_Your objective_. Whenever a line in the entries below includes the string "computer", count that line. Report the total alone.

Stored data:
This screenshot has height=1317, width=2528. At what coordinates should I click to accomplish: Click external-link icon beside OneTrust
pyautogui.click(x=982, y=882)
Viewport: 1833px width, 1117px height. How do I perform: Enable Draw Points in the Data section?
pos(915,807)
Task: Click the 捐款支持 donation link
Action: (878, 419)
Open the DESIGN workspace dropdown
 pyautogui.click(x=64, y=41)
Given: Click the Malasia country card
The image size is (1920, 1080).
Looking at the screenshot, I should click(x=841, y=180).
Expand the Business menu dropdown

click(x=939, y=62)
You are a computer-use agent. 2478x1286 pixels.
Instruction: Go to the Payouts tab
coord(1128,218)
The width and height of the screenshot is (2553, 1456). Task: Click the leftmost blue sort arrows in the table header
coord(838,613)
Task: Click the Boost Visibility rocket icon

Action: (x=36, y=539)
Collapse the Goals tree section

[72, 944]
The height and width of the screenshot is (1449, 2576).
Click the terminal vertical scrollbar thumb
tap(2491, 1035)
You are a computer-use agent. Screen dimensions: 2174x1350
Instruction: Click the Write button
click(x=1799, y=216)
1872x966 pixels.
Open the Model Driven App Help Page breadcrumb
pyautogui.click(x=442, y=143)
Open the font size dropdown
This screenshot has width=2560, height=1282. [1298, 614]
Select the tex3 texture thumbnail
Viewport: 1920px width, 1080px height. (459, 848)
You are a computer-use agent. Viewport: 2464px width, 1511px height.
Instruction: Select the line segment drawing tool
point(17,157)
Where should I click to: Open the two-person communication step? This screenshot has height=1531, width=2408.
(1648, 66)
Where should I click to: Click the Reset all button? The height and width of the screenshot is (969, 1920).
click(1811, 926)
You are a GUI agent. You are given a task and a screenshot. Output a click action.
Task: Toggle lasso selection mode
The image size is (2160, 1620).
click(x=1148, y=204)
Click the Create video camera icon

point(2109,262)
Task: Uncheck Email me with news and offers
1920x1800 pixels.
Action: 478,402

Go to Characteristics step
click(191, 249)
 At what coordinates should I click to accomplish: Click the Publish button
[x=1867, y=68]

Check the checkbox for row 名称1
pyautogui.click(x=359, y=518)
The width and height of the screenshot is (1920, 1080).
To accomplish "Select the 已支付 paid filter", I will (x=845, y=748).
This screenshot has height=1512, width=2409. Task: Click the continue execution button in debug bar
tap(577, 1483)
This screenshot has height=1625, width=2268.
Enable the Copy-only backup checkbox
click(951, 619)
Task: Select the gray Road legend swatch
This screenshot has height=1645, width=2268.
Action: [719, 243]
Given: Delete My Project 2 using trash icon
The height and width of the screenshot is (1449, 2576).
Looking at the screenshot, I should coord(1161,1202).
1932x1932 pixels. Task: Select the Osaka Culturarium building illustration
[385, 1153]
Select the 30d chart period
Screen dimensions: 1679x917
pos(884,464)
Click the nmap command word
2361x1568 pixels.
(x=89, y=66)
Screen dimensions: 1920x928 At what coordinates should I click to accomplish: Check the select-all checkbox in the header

_Answer below_. 3